======== Text block

By Steven Scarpa, Associate Director of Marketing and Communications
At the height of the global pandemic when things were at their worst, the acclaimed novelist Amy Tan looked to the backyard at her California home for solace and discovered what was, for her, a new world. She directed her considerable powers of observations skyward and began looking at and drawing birds – sometimes for as long as 12 hours a day.
“The birds are a balm to me,” Tan said.
The result of this contemplation was her newest book, “The Backyard Bird Chronicles,” a love letter to the avian life she observed from 2017 to 2022. The journal begins with the simple act of Tan setting up a hummingbird feeder. One of the birds landed on her hand and she was smitten.
She spoke about the creation of the book at an International Festival of Arts and Ideas talk held at in Yale Peabody Museum’s Central Gallery on June 18, moderated by WTNH anchor Ann Nyberg. “It is great to see the space full,” said director David Skelly in his introduction. “We’d love to welcome you as part of the Peabody family.”

================
======== Source material

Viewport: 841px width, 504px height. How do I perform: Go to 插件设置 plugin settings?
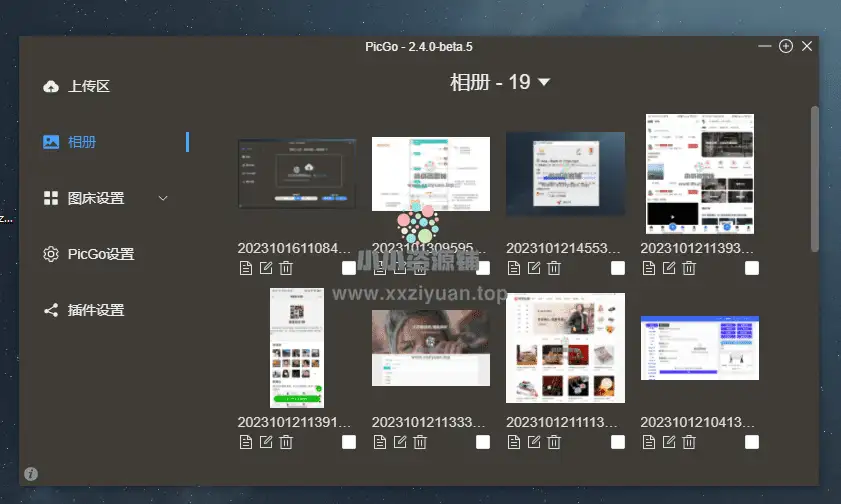(x=95, y=310)
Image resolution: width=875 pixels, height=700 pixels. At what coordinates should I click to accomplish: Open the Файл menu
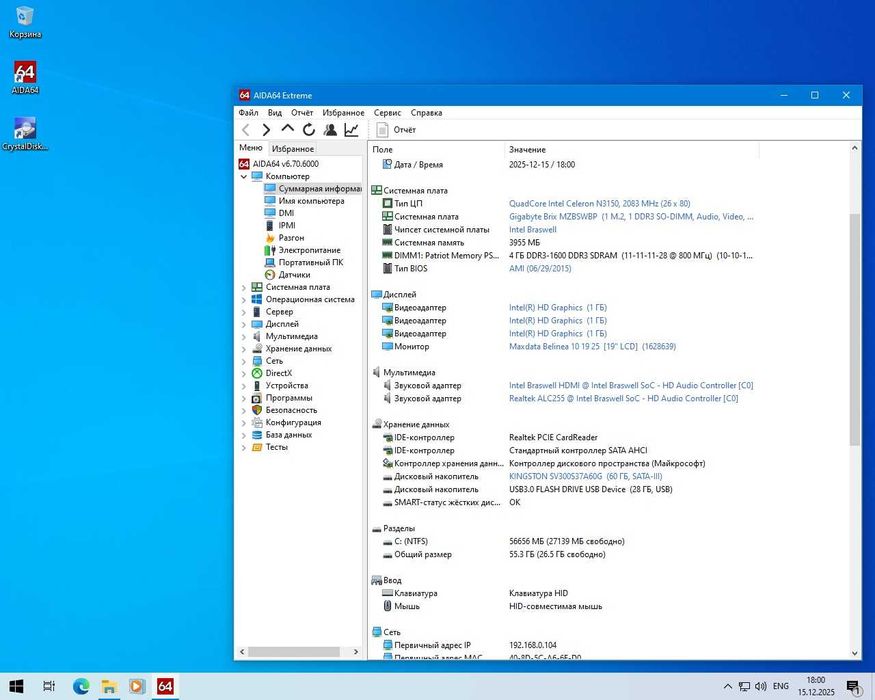[x=248, y=113]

================

▶ **Questions on the material**
**A)** Summarize the Amy Tan article in two sentences.
**B)** Transcribe the part of the Amy Tan article that begins at the words "By Steven Scarpa, Associate" and stops after the words "she was smitten.".

▶ **Numbered answers**
**A)** During the worst of the global pandemic, novelist Amy Tan turned to the birds in her California backyard, sometimes watching and drawing them for up to 12 hours a day. That work became her book "The Backyard Bird Chronicles," a journal of the birds she observed from 2017 to 2022, which she discussed at an International Festival of Arts and Ideas talk in the Yale Peabody Museum's Central Gallery on June 18.

**B)**
By Steven Scarpa, Associate Director of Marketing and Communications
At the height of the global pandemic when things were at their worst, the acclaimed novelist Amy Tan looked to the backyard at her California home for solace and discovered what was, for her, a new world. She directed her considerable powers of observations skyward and began looking at and drawing birds – sometimes for as long as 12 hours a day.
“The birds are a balm to me,” Tan said.
The result of this contemplation was her newest book, “The Backyard Bird Chronicles,” a love letter to the avian life she observed from 2017 to 2022. The journal begins with the simple act of Tan setting up a hummingbird feeder. One of the birds landed on her hand and she was smitten.